Hiring takes guts. It requires the ability to remove the tendency to micromanage and control all elements of your startup. Partnering with other companies also requires, by very nature, a release of control over the outcome of your product or service. When you sign on a new distributor to represent your line to help you expand into a new territory, it forces you to give up control of a portion of the engagement with customers, marketing experience, and point of sale. Whether you’re expanding your retail operations to new cities, or launching your new product overseas, once the experience is out of your hands, you have to trust the process and this requires faith. Many entrepreneurs simply fail to scale for fear of losing control — of the office, of the process, of product design, or salesmanship, of customer interaction, etc.

Stage 9: Monetization

While I could list this earlier on in the typical startup process, often times companies are intent on getting to market and building traction with free users, that they delay getting to monetization until later. Monetization doesn’t just refer to going from not charging to charging something, rather, it could also mean increasing prices for a given product line or to a specific customer group.

Failure Type 9: Failure to charge

This goes without saying that a business cannot survive forever if it does not turn a profit. Even investor capital at some point dries up, so there becomes a return to monetization at some point. Many entrepreneurs launch a free product, build traction and then when faced with the decision to starve and die (close up their business), or charge and possibly flourish, they fear charging their users and thus, die from financial starvation. Conversely, some companies, even ones who have been around for decades, hold their pricing to the market for too long, and over time are faced with rising costs from every corner and a declining gross margin. Thus, for these types, they drown because they fear raising their prices for fear of losing customers that they fought hard to win years ago. In trying to feed the world, we starve ourselves — totally fucking tragic (insert tear).

Stage 10: Exiting

At some point, you either sell the business (acquisition), hire a replacement and then retire, or file to go public with an IPO. All of these in some sense of the word, is an exit experience of the founder.

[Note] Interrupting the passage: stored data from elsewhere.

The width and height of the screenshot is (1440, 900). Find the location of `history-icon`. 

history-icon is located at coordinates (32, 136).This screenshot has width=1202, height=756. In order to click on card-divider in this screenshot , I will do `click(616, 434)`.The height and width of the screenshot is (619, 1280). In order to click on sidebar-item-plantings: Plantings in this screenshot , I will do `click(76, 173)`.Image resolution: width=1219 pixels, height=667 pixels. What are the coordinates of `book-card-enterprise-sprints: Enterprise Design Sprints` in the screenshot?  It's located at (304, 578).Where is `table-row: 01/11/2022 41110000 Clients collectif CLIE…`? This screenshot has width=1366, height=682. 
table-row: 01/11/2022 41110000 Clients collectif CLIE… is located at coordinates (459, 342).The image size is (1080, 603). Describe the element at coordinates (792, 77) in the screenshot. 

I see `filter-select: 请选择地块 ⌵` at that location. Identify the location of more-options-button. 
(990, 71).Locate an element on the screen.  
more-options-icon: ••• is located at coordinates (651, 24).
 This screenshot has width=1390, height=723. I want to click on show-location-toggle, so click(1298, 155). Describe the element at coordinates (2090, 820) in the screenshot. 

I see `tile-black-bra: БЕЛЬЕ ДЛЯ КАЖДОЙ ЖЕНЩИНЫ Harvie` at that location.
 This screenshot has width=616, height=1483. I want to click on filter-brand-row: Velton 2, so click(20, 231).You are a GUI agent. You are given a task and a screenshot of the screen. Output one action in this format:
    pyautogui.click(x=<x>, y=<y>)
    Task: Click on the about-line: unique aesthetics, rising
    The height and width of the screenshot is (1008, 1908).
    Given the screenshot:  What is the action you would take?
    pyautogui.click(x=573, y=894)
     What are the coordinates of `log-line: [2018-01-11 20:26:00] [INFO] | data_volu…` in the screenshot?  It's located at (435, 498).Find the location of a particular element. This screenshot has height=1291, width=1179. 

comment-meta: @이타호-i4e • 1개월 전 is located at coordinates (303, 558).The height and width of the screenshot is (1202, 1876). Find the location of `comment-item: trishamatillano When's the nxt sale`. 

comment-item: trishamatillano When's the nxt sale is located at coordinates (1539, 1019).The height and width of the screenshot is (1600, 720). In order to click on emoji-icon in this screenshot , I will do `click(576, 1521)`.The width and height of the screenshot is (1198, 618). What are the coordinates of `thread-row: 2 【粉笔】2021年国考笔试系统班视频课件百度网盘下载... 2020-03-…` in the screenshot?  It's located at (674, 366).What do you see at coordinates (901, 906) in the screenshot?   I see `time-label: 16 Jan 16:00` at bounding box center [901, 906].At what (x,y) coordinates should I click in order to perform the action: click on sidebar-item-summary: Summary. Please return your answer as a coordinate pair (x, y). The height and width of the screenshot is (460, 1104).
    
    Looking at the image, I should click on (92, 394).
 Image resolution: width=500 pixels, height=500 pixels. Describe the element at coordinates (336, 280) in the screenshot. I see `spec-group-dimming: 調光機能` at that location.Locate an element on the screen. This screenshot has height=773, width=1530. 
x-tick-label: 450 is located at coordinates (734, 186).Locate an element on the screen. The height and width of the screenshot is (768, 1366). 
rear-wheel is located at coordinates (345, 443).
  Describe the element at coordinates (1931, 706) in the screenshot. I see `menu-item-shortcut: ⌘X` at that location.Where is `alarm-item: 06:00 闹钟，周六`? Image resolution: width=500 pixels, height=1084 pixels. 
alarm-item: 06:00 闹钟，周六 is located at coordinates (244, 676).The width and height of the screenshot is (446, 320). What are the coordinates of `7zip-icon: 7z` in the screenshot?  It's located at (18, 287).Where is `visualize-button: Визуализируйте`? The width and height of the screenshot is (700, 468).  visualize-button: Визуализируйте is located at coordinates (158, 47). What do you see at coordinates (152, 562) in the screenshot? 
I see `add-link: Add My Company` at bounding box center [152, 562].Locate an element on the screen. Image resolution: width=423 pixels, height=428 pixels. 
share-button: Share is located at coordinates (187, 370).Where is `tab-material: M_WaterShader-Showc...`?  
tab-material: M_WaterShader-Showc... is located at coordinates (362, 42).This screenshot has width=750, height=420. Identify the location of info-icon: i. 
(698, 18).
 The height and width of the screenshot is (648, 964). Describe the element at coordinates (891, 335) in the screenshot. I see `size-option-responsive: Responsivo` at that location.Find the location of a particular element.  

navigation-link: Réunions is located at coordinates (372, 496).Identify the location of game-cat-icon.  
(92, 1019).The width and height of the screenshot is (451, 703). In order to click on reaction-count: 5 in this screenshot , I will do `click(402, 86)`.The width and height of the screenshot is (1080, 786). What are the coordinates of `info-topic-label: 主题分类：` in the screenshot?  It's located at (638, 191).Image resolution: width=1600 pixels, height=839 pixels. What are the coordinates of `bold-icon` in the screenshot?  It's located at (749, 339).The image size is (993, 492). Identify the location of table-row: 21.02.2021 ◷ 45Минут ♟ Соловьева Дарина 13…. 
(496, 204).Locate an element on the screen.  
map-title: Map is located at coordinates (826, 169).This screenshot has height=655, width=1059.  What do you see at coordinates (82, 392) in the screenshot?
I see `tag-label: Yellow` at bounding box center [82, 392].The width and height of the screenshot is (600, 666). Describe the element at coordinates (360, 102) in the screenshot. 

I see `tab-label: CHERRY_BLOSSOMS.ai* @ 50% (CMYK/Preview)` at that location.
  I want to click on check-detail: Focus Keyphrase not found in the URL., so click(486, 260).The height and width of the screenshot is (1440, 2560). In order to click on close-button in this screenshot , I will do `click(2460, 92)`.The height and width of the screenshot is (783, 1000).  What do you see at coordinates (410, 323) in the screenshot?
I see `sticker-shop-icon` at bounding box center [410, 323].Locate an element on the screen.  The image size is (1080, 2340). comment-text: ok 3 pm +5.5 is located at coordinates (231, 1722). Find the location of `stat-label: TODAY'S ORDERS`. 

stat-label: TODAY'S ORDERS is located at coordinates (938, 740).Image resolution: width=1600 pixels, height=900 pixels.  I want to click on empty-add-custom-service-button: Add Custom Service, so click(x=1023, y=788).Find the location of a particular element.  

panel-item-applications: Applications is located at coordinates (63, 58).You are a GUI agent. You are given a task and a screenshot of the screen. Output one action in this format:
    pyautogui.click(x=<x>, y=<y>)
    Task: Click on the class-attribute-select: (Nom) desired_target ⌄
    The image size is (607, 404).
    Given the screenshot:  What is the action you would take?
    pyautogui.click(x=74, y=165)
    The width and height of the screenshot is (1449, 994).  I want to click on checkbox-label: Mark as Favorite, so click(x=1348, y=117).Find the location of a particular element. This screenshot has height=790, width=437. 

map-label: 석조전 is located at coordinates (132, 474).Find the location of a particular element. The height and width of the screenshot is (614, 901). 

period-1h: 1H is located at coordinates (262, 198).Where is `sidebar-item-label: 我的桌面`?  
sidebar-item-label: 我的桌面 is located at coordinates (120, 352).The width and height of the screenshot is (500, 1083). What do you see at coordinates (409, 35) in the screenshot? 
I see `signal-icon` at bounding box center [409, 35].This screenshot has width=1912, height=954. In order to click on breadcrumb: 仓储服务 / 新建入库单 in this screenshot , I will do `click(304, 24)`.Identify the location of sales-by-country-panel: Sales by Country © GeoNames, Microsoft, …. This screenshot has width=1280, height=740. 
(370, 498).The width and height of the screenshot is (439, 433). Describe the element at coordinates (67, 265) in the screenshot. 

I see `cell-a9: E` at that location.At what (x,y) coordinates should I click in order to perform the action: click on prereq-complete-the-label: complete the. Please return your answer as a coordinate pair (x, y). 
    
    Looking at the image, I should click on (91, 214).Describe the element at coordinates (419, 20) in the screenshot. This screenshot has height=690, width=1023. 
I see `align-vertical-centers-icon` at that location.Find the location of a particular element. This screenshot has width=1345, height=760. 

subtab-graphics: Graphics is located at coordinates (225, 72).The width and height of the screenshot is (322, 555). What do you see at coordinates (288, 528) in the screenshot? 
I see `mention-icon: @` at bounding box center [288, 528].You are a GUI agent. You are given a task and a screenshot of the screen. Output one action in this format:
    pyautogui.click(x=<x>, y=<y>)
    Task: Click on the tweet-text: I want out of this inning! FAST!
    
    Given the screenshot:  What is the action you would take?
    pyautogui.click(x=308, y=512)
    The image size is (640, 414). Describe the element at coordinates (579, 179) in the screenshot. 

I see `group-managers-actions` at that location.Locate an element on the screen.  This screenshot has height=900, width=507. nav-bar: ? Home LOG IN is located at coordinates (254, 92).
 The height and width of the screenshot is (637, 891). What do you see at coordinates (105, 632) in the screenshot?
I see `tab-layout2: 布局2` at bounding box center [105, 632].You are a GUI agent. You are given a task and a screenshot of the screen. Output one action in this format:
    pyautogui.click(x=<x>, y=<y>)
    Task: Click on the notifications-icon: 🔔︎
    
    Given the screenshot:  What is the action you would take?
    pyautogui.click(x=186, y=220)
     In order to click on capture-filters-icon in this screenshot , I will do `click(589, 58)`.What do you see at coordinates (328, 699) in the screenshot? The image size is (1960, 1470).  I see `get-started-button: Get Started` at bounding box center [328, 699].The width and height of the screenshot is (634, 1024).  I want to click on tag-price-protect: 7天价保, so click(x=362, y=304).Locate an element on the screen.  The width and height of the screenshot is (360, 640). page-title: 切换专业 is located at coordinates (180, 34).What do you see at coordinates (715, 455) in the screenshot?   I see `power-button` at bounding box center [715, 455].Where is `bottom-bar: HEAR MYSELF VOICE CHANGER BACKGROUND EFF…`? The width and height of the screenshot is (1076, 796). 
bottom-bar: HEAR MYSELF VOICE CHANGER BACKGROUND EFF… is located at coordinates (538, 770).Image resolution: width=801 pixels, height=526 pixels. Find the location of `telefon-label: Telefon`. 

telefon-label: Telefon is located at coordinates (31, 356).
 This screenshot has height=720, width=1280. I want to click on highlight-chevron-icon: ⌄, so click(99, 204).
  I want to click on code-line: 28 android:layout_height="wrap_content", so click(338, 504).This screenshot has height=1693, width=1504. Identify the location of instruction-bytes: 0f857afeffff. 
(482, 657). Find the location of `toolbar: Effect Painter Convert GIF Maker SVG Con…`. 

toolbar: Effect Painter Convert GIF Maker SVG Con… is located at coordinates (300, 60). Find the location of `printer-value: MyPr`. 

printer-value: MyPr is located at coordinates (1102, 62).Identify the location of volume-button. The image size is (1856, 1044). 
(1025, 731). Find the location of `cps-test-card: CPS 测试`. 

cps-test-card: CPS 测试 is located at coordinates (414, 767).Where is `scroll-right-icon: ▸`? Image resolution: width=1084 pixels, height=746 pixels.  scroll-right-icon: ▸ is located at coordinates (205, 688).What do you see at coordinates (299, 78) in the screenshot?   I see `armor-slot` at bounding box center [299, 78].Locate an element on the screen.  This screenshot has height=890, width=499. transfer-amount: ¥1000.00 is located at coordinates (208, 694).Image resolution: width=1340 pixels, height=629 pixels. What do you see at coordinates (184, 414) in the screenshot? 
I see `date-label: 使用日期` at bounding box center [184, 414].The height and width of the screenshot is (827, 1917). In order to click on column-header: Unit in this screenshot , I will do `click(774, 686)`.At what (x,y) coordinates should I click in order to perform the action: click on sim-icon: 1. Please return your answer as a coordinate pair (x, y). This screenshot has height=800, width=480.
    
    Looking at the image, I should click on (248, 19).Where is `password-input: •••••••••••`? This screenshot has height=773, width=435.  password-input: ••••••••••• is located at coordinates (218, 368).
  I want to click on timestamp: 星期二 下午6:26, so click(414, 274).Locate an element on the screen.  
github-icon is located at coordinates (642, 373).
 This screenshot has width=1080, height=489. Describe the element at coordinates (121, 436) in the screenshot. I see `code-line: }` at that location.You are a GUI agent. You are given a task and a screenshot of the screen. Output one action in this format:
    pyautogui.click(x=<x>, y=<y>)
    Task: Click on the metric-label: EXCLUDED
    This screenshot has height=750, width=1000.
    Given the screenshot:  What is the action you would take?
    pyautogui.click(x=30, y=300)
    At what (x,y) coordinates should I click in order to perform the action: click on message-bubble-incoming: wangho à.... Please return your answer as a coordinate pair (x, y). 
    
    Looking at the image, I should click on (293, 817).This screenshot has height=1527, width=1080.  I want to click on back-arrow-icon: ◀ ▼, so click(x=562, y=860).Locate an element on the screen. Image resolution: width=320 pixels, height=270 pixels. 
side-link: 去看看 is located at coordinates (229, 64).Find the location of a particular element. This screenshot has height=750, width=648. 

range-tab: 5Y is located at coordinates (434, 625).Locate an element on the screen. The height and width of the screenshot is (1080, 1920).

Additionally, dissolving a business falls into the category of exits.

Failure Type 10: Failure to let the f*ck go

When we’ve climbed from the bottom all the way up to the top of the mountain, we simply have no where else to go. Letting go leads to a tremendous amount of failures — from deciding to sell the company to another firm or individual, the fear of letting someone else run or ruin your baby casts a long shadow on your legacy, and to many, just isn’t worth the upside. Alternatively, should you be lucky enough to go public, it means that you are giving up both equity and control in your company and the strategic direction to the public markets — this represents fear for many, even though the upside usually comes with a fat check and global expansionary opportunity.

Lastly, the one that plagues most founders, is the fear to let go of a dead business. It is the culmination of all of your hard work, your napkin sketches come to life, your own hard earned dollars invested over the years, and the sleepless nights you’ll never get back. However, even for entrepreneurs like myself, saying goodbye to our baby is harder than it looks. The pain that we feel is a combination of one part remorse mixed with one part hope, that we could give it one more go to try to figure it all out. Failure to let go is, in my opinion, the hardest one of all to get through.

 

As you have read above, failure is not a singular event. It’s (usually) not even a one time decision that led you to fail. Rather, all ten stages come with ten different types of entrepreneurial failure types. If you recognized any of the aforementioned, don’t worry, you’re not alone. I have experienced all ten types personally over the past decade. Am I a failure? You bet your ass I am. Are you? Own it!

Failure is not a final destination — it is an endless journey that moves us forward, not backwards.